В эту минуту карусель стояла, Анатолий сажал новых ребятишек и Алексей выбрался наружу подышать.

Действия паренька он заметил, понял его и в душе поблагодарил.

Побеспокоился: только бы Катя не узнала.


Попутными подводами, прямо от рынка, двинулись в деревню Анатолий и Алексей. За спинами надежно приторочены мешки с одеждой, собранной на обмен, начальство извещено, что карусель два дня будет в простое, снег скрипит под санями, словно кто-то ест свежие яблоки. Даже дух вроде яблочный – чистый и бодрящий. Солнце, как в маленьких зеркальцах, отражается в каждой снежинке, и лучи его острыми иглами колют глаза.

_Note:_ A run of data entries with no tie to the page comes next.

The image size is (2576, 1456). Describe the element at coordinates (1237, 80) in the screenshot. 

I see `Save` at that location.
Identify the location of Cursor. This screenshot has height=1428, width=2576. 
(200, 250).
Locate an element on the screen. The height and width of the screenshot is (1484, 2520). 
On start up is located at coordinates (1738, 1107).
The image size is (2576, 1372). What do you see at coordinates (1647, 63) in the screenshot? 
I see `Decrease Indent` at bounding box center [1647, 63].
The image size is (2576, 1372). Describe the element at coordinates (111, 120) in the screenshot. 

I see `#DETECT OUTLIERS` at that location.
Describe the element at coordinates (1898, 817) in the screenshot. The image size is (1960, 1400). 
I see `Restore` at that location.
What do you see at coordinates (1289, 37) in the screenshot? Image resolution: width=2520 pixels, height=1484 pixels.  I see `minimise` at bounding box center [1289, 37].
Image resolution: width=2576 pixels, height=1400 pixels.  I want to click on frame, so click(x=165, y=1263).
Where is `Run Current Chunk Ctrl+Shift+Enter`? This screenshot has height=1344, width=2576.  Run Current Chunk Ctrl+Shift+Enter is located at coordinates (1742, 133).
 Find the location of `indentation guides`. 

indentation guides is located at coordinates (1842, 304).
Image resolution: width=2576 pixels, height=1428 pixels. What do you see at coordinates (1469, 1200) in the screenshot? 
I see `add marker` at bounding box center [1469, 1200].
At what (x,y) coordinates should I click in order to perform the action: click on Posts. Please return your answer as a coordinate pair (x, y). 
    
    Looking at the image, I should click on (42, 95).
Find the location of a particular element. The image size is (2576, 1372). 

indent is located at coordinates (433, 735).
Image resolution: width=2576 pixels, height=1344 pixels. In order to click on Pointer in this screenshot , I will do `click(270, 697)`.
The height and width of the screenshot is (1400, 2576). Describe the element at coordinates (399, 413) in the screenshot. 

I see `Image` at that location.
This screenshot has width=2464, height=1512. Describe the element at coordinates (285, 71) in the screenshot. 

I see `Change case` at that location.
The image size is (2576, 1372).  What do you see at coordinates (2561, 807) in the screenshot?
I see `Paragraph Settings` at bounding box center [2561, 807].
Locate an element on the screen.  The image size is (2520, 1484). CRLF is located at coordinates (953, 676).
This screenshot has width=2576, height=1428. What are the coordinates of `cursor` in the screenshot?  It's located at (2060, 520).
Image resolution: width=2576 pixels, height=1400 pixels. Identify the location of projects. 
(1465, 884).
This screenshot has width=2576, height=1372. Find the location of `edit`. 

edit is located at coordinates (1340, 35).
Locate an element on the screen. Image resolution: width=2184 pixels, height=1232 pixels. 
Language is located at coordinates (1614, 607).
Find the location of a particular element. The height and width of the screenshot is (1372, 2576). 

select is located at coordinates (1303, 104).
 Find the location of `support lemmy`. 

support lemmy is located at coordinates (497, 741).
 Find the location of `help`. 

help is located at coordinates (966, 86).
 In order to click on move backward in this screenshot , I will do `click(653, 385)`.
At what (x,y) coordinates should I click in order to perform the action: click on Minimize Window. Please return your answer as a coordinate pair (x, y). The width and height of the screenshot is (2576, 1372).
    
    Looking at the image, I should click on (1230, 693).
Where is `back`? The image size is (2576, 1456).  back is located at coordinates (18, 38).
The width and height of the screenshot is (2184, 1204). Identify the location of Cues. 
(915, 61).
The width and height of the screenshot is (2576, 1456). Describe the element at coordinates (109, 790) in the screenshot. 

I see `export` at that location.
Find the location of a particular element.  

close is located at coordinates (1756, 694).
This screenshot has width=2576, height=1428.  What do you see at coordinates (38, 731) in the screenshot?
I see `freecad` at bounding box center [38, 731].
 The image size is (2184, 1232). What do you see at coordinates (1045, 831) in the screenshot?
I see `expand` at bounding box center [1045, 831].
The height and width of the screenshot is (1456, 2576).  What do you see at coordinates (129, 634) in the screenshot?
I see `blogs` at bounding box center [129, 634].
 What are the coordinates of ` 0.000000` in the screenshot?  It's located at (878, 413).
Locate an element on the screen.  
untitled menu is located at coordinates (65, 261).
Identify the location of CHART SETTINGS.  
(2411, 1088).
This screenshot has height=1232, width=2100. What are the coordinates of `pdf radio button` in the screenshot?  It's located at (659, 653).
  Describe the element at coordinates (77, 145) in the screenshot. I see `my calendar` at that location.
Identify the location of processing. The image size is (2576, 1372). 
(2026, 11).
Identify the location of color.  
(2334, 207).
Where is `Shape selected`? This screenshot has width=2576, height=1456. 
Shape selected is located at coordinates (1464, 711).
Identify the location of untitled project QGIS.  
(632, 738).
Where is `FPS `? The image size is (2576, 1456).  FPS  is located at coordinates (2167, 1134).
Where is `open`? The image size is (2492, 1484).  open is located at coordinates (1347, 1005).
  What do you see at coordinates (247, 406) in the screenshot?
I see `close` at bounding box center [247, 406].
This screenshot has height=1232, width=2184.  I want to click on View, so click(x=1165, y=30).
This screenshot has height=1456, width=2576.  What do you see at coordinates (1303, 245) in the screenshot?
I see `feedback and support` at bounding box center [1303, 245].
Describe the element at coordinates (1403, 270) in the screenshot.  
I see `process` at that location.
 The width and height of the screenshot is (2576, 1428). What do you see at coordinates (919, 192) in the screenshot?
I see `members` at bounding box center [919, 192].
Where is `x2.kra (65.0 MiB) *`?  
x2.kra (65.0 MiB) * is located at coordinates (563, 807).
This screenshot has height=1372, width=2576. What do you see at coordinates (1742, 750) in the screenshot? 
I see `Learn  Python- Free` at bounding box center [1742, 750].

Анатолий жадно подставляет лицо свету, спрашивает Пряхина:

– Светло вокруг, а? Светло?

Алексей отвечает ему в тон, бодро, хотя глядит жалеючи:

– Светло! Слепит!

Другим тоном с Анатолием говорить нельзя, заругается, закричит: «Ты чего разнылся?!» Нет, ни разу еще Пряхин не видел гармониста невеселым, угрюмым. Вот и сейчас кричит:

– Ну дер-ржись, деревня! Вынимай натур-ральные припасы! Инвалидский магазин едет! Шило – на мыло, штаны – на сало! – И сам же хохочет, заливается.

Когда в поход этот собрались, Анатолий гармошку через плечо перекинул. Пряхин отговаривал его, даже ругался:

– Какого черта в такую даль тащиться?

– Эх, темнота! – хохотал Анатолий. – Не понимаешь ты, братишка! Да гармонь – это оружие пролетариата! И в деревню надо нести песню и музыку, кроме нашего барахла. Не улавливаешь момента?

Подвода приостановилась, выгрузила менял, и Пряхин с Анатолием оказались посреди какой-то деревни.

– Ну-ка, дай мне обзор местности! – велел гармонист.

Деревушка была симпатичная, торопились, взбирались на горку избы, закуржавелые березы украшали деревенский порядок – загляденье, да и только! Только вот ни души кругом.

– А ну, – сказал Анатолий, разворачивая мехи гармошки, – оживим пейзаж!

Звонким своим, даже чуточку хулиганским голосом запел он свою любимую:

Крутится-вертится шар голубой,
Крутится-вертится над головой,
Крутится-вертится хочет упасть,
Кавалер барышню хочет украсть!

Анатолий замолчал. Улыбался, поворачивал очки то вправо, то влево, потом сказал, удивляясь:

– Никто не встречает? Странно.

Тощая шавка тявкала на них, на всякий случай пятясь задом и помахивая хвостом – вроде, с одной стороны, чужие, а с другой – вдруг чего поесть перепадет.

Они пошли по деревне, Алексей на полшага впереди, чуть позади, взяв его под руку, – Анатолий.

Окна были пусты, теперь и собака не брехала – шла за гостями, поджав хвост, – и никто их не встречал, никому не были они нужны со своим барахлом и даже музыкой.